▶ WORK TO COMPLETE
Needed from the entries below: every line that holds the word "agent".

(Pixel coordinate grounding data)
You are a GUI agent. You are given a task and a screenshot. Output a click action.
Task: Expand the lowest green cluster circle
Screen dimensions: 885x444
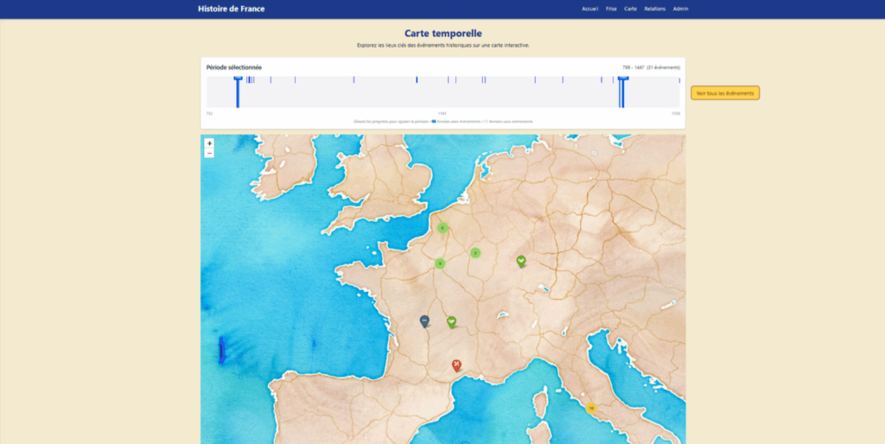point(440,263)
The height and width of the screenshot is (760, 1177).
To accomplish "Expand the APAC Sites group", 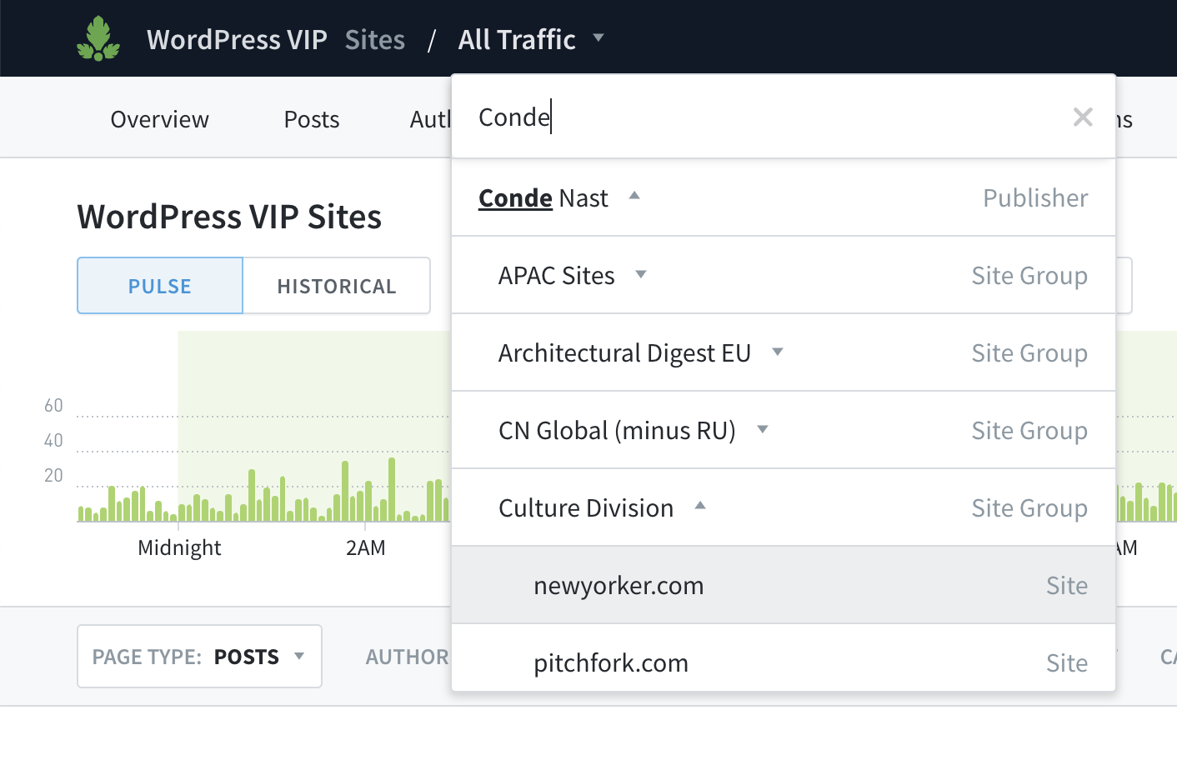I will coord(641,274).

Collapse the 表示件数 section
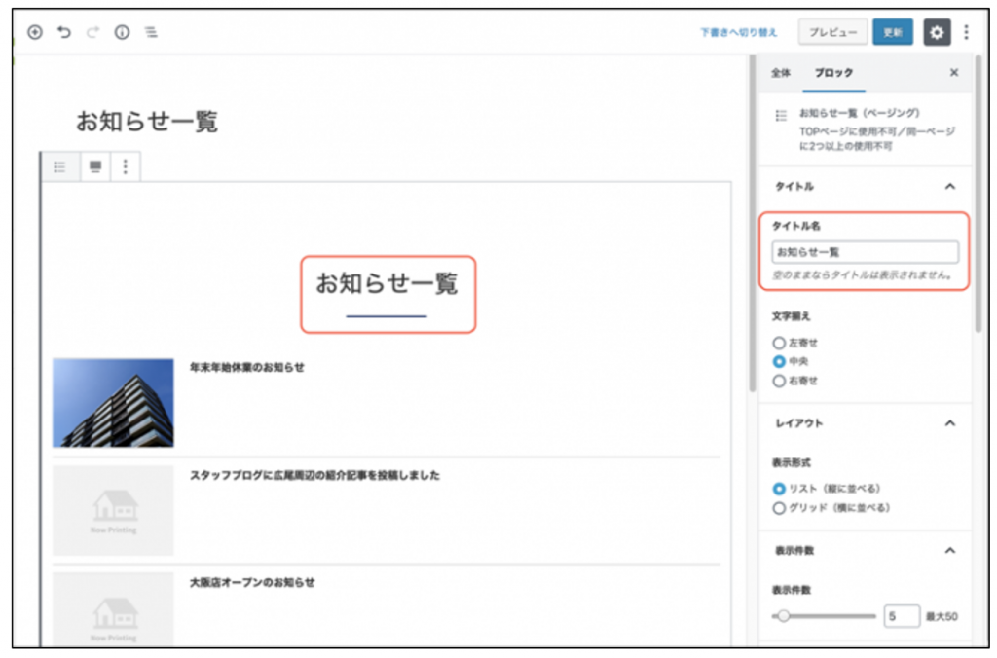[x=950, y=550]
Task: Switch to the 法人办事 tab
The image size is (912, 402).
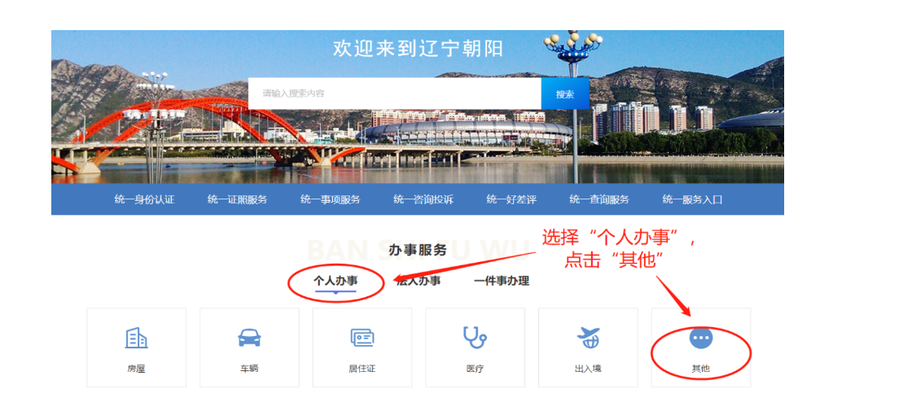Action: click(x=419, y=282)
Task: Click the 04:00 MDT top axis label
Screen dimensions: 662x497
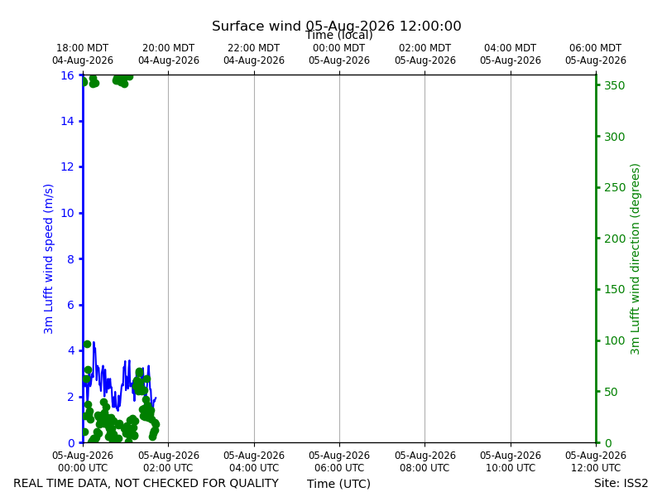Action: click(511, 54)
==
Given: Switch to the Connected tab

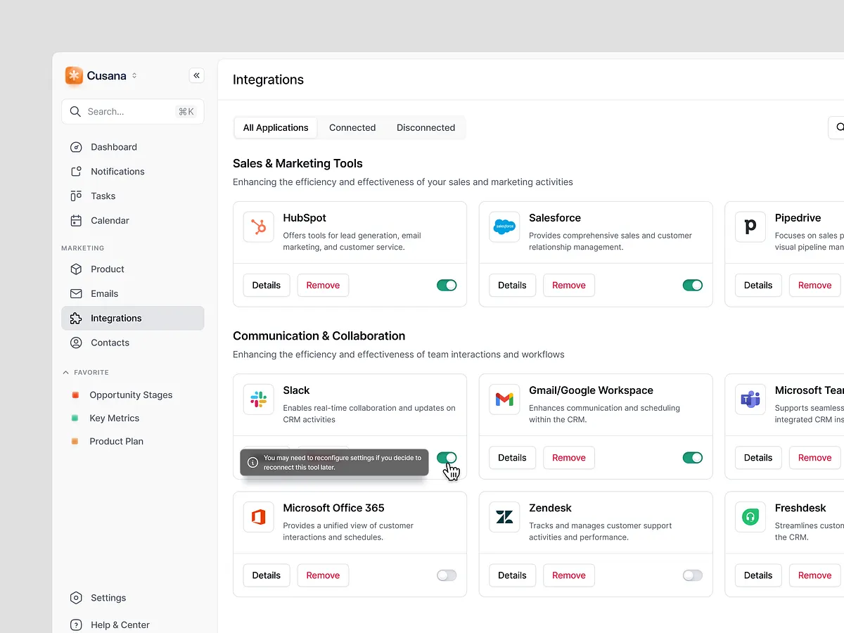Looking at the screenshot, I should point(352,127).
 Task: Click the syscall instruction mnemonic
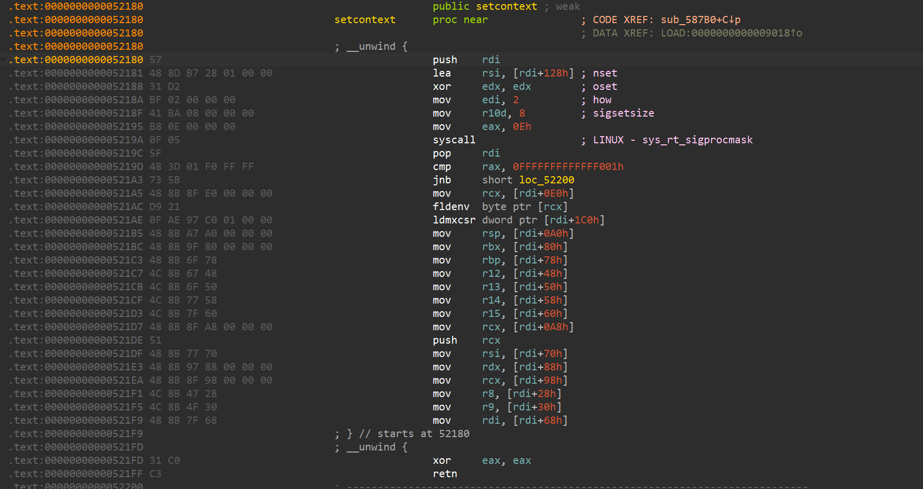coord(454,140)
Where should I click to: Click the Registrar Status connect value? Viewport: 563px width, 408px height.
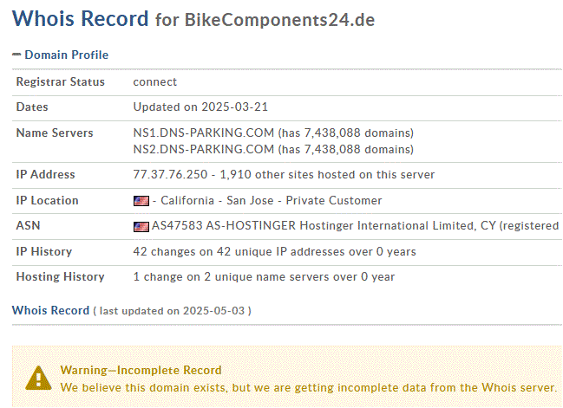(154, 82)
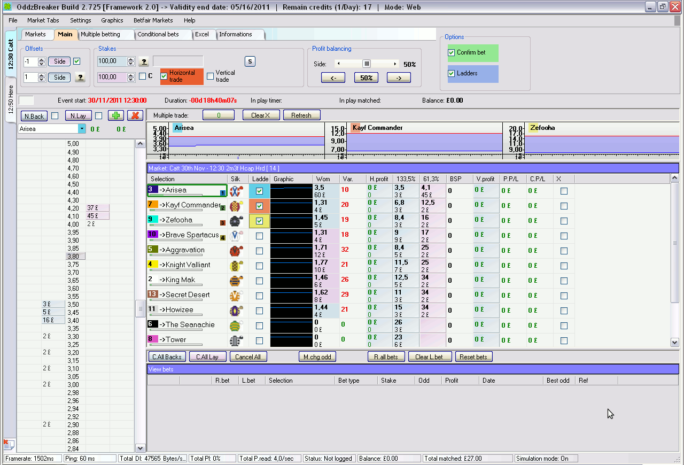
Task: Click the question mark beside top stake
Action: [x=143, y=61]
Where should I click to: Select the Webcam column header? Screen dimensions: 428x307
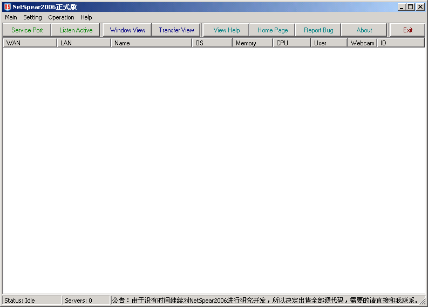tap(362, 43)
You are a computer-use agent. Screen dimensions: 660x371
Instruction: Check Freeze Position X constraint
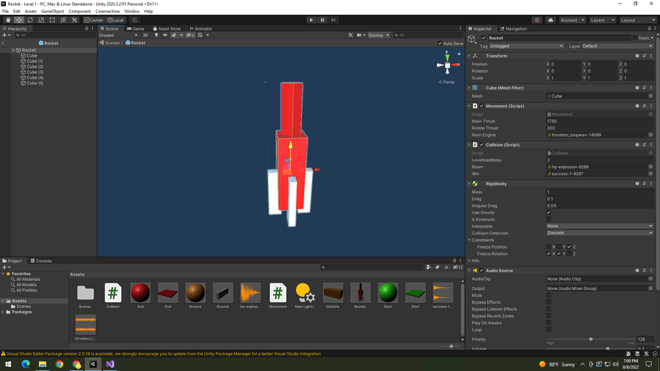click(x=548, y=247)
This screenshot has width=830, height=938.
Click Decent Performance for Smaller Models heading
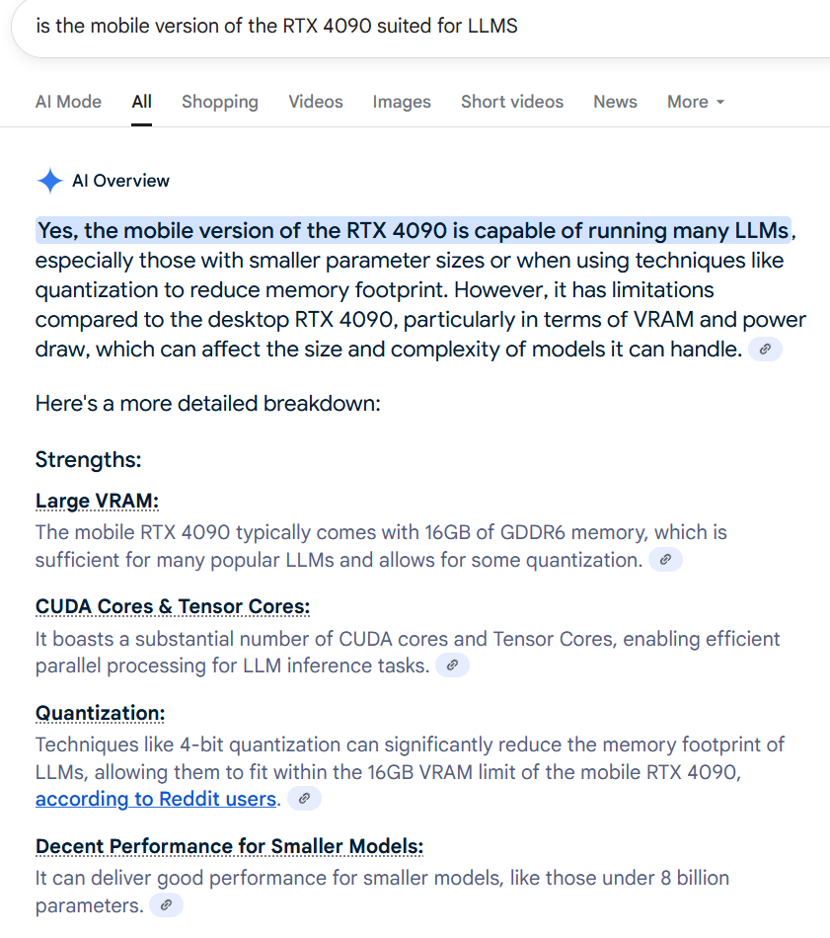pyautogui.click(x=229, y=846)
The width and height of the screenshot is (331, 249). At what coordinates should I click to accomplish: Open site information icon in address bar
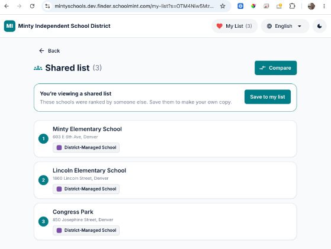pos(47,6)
--
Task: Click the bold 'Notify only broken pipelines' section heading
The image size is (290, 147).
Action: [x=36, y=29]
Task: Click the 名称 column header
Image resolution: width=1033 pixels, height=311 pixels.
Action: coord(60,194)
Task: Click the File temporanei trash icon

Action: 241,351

▶ RESPONSE BELOW
You are a GUI agent. You are given a task and a screenshot. Output a click action.
You are a computer-use agent. Screen dimensions: 660x371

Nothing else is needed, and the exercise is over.